CMS panel emphasizes health IT privacy, security

Unless patients trust healthcare organizations to protect their digital health data, they may be unwilling to allow it to be shared--which could have life-threatening consequences, John Benevelli, acting senior advisor for HIPAA Compliance and Enforcement in the Office for Civil Rights said at the recent eHealth Summit.

He spoke as part of a panel on privacy and security at the event sponsored by the Centers for Medicare & Medicaid Services. He urged healthcare organizations to perform risk analyses and then develop mitigation strategies to address the risks they find, including those posed by mobile devices such as smartphones and tablets, reports Clinical Innovation & Technology.

Risk analyses must be repeated as new devices come out, he said, and sanctions put in place for violating policy.

Marilyn Zigmund Luke, senior counsel and compliance officer for America's Health Insurance Plans also stressed the need for security policy and encryption if employees are allowed to use their own devices.  Security requires "more than just a password," she said.

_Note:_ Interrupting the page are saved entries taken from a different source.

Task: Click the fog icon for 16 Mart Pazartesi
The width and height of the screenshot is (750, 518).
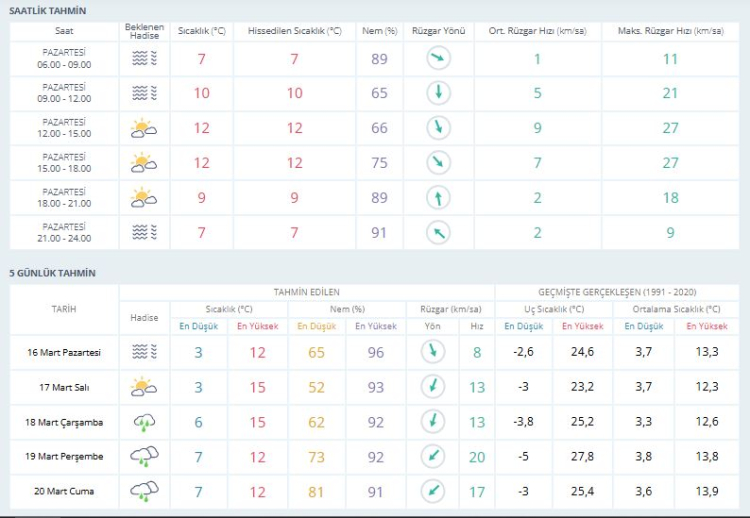Action: pos(144,352)
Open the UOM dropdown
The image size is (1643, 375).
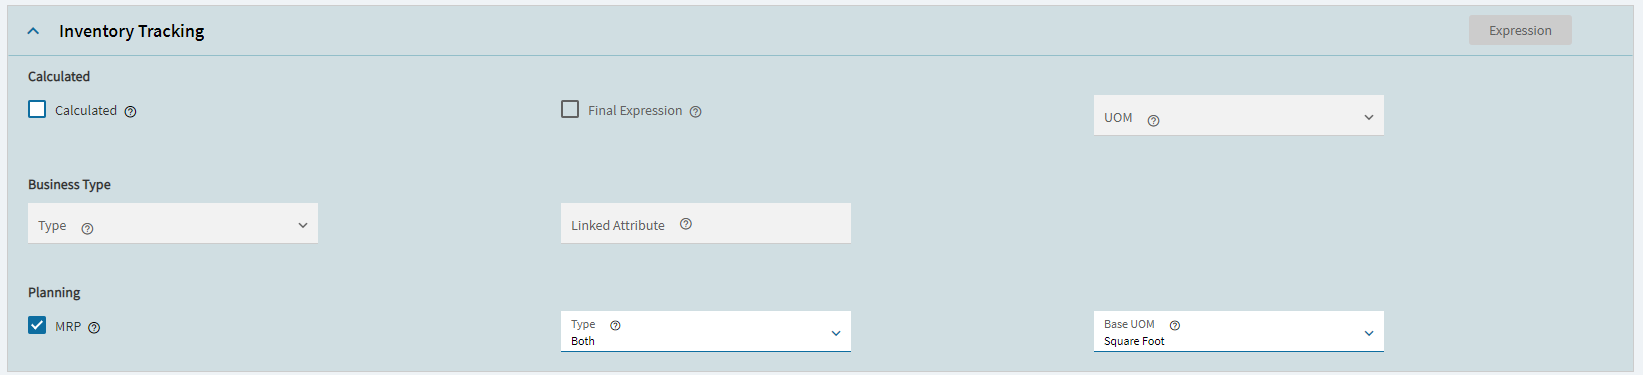tap(1239, 116)
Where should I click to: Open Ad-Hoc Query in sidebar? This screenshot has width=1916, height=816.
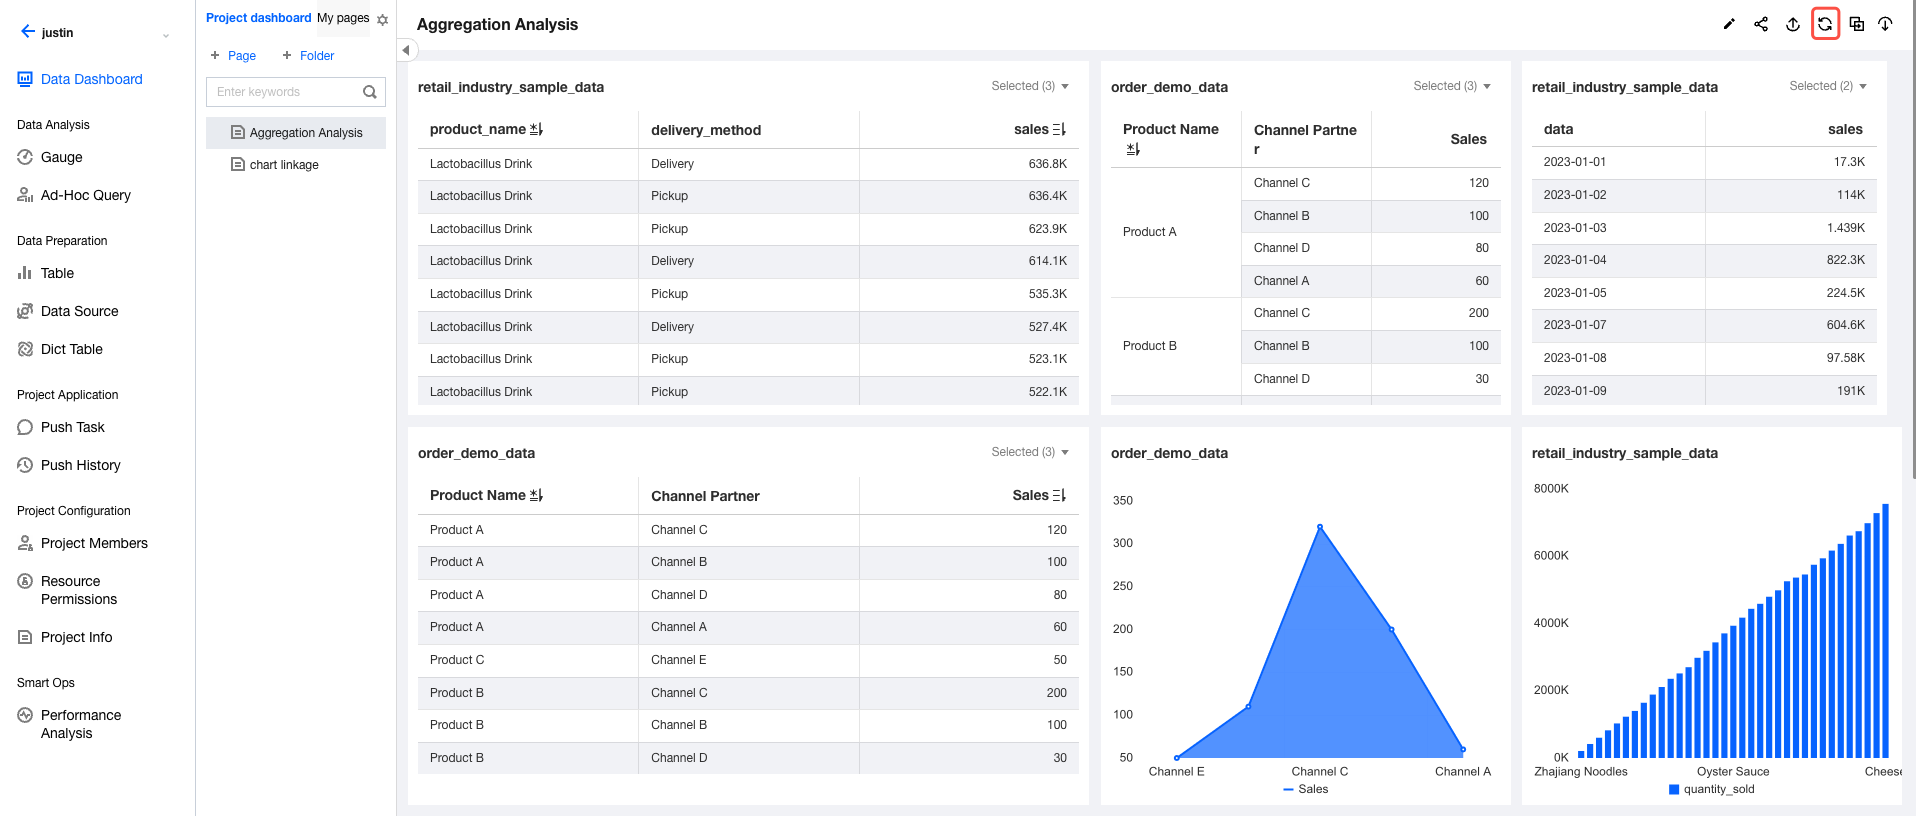[x=85, y=195]
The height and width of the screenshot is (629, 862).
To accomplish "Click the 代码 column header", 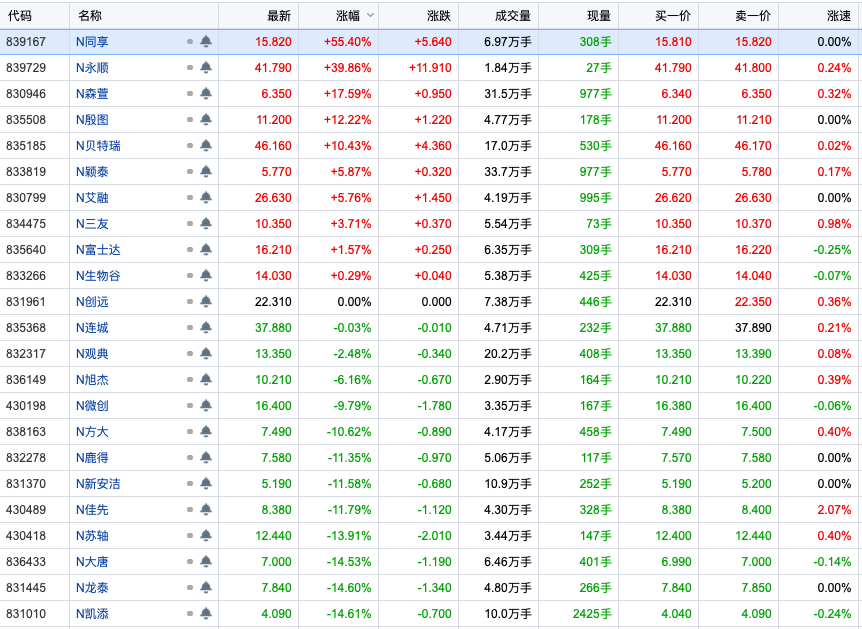I will point(20,15).
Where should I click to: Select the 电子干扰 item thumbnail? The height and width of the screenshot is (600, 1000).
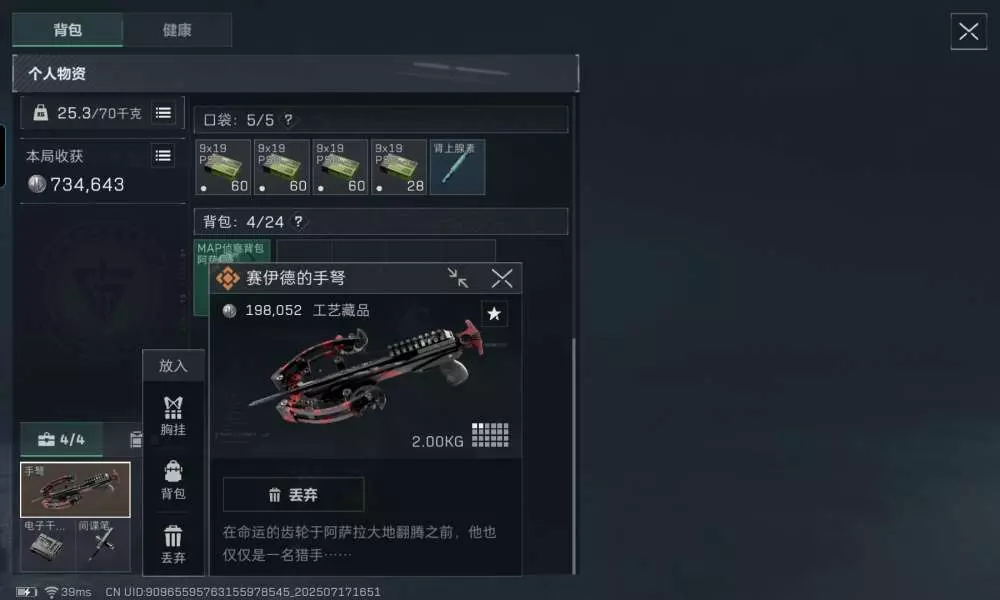(x=48, y=545)
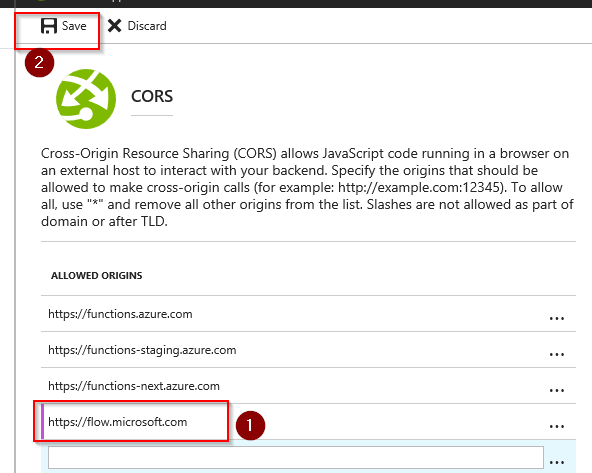The height and width of the screenshot is (473, 592).
Task: Click the red step 2 badge
Action: [39, 63]
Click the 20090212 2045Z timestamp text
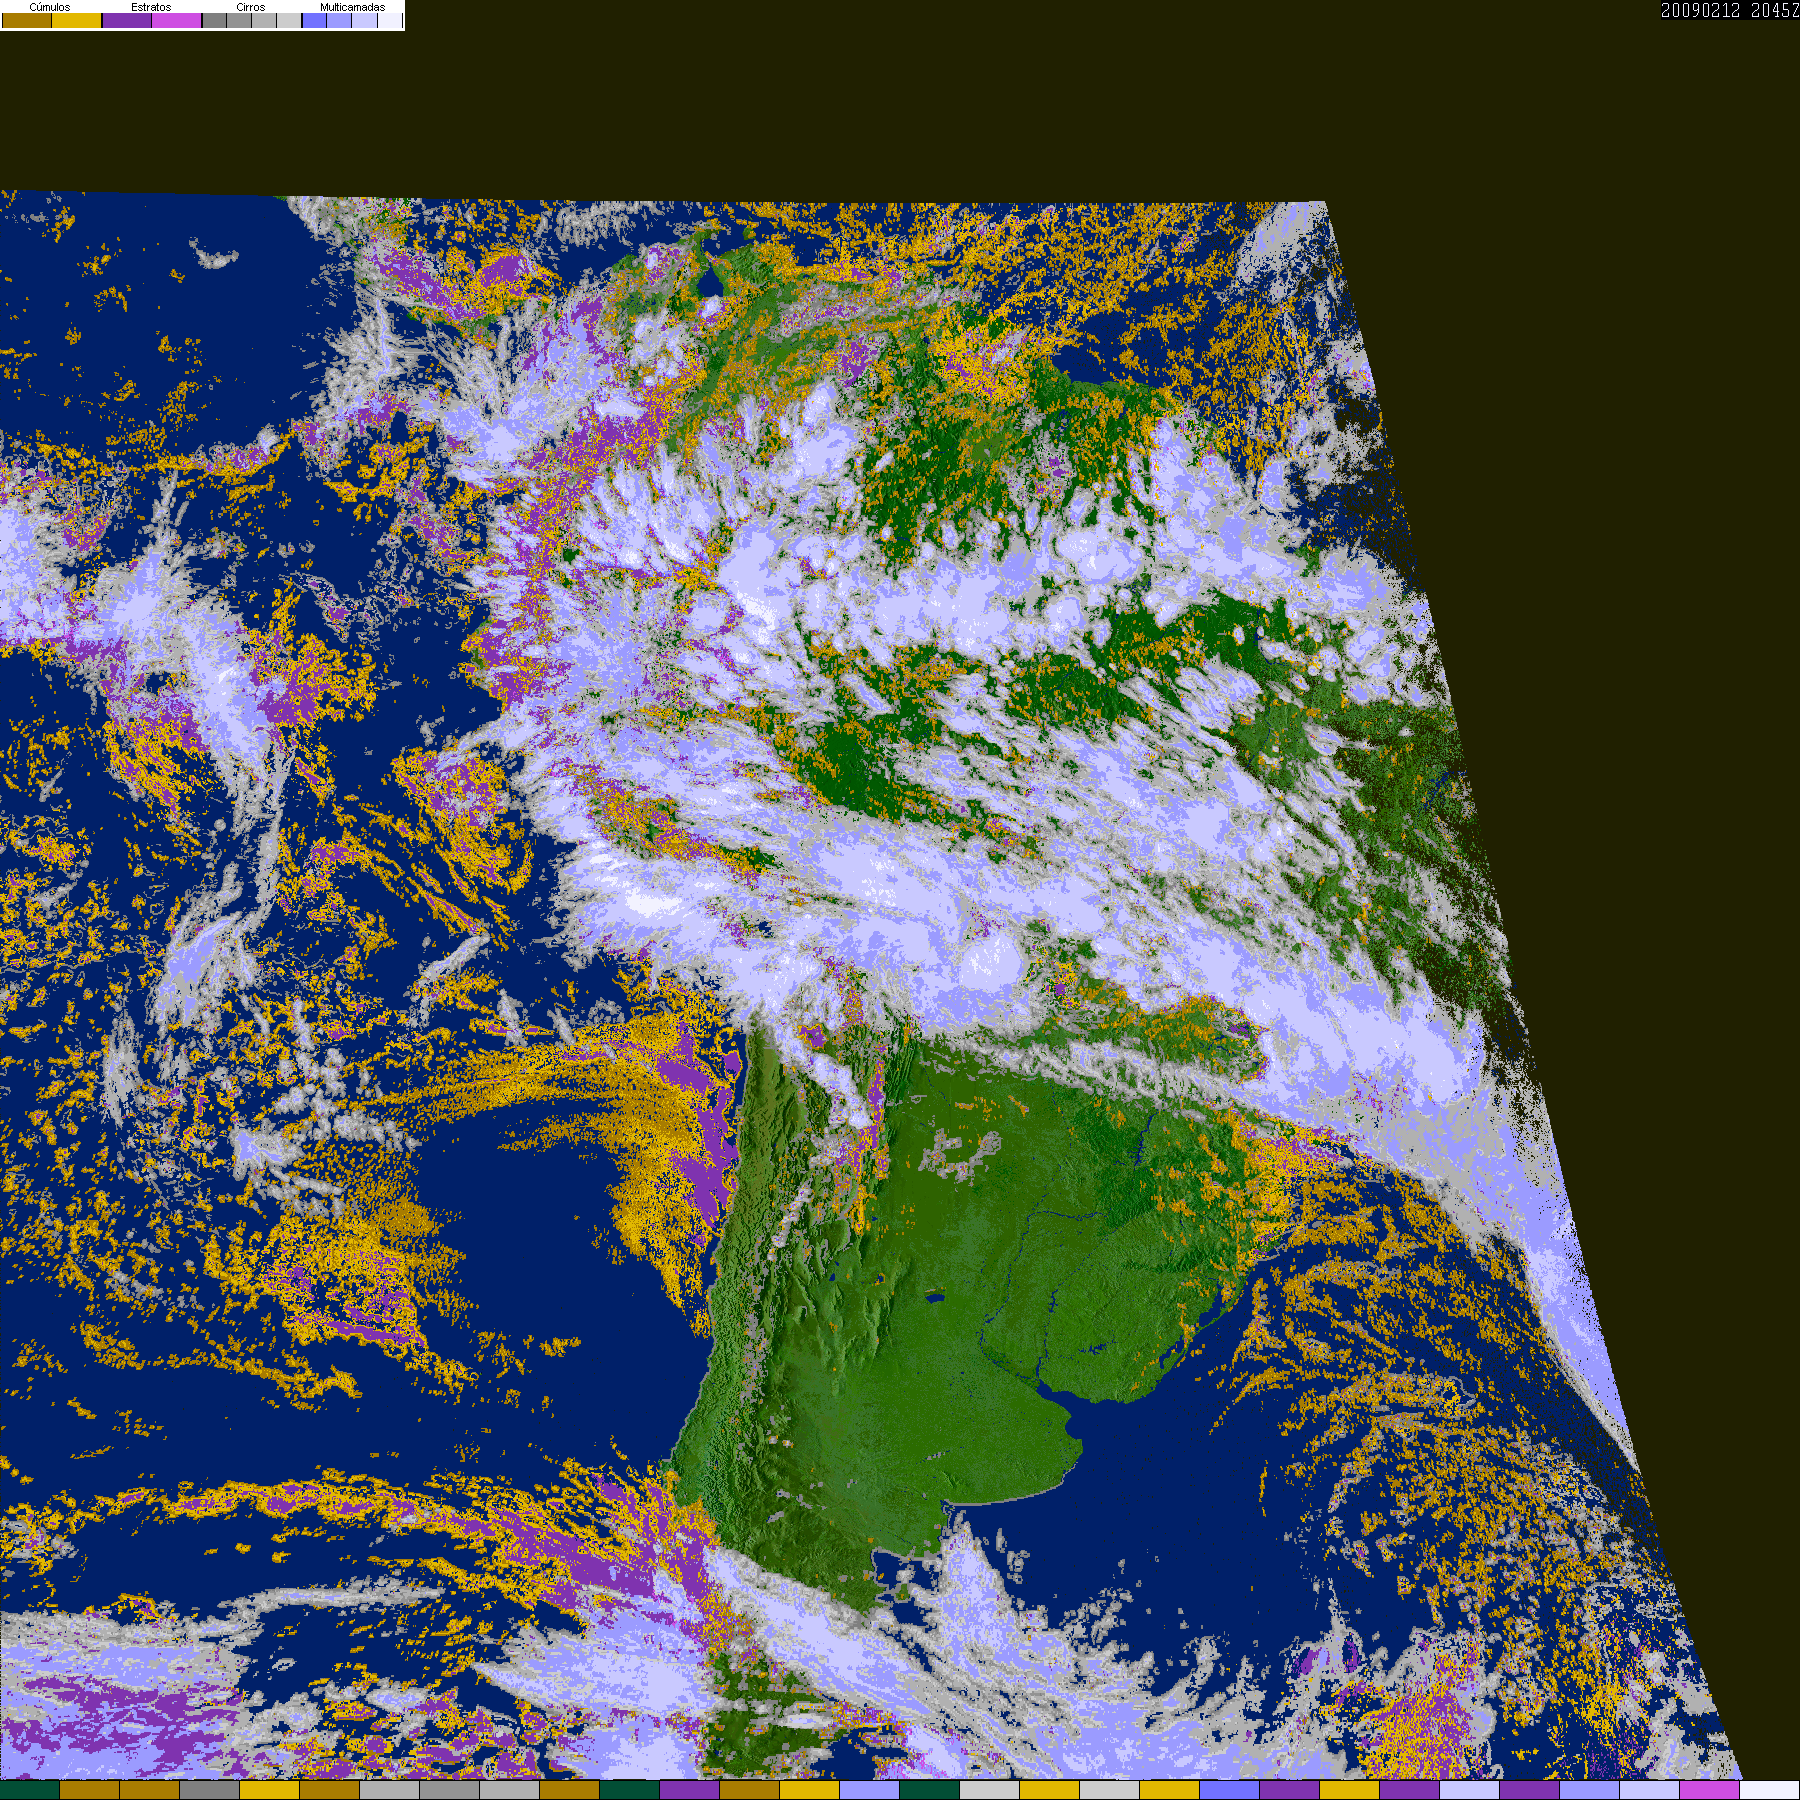The width and height of the screenshot is (1800, 1800). [1729, 10]
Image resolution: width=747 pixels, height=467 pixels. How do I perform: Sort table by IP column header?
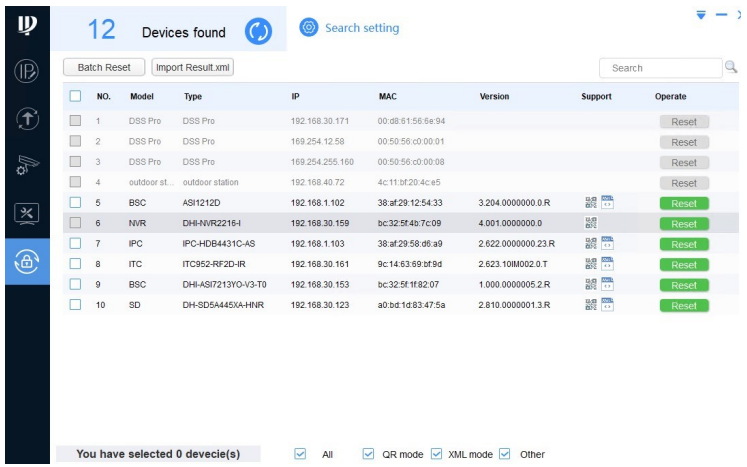tap(295, 97)
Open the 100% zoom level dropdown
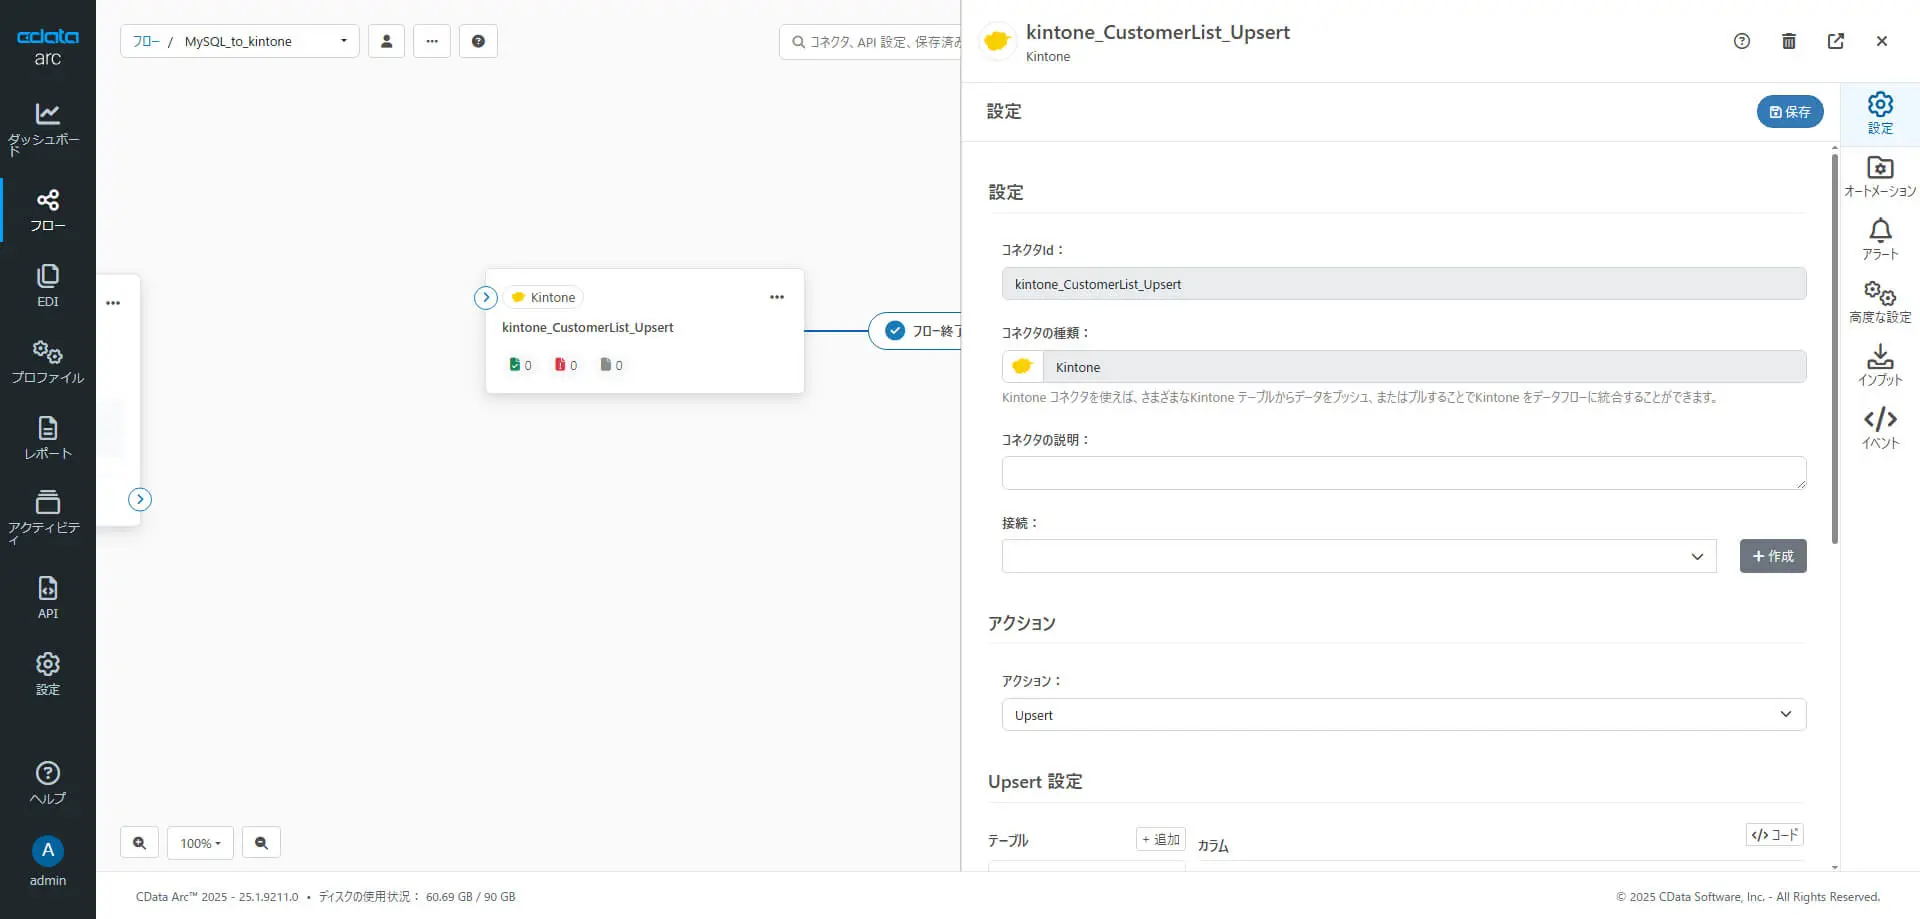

Mary Rita Hyland, vice president of Cooperative Exchange, advocated stressing that protecting patient data is everyone's job. And all systems must be tested before being added to the network.

"We have to think about the potential of privacy and security failing points in external and internal systems. It could come down to one individual having a bad day and inadequately testing a new release or updating something that was collected incorrectly," she said.

Indeed, Eastern European hackers accessed Utah Department of Health systems installed without changing the factory password. That breach affected nearly 800,000 people.

The extensive system and software upgrades required for implementing ICD-10 also provide a good opportunity for testing an organization's privacy and security systems, Hyland said.

The testing associated with ICD-10 is turning out to be far more time-consuming than many organizations had planned. Christine Armstrong, principal at Deloitte, has urged organizations to leave plenty of time to do a thorough job of it.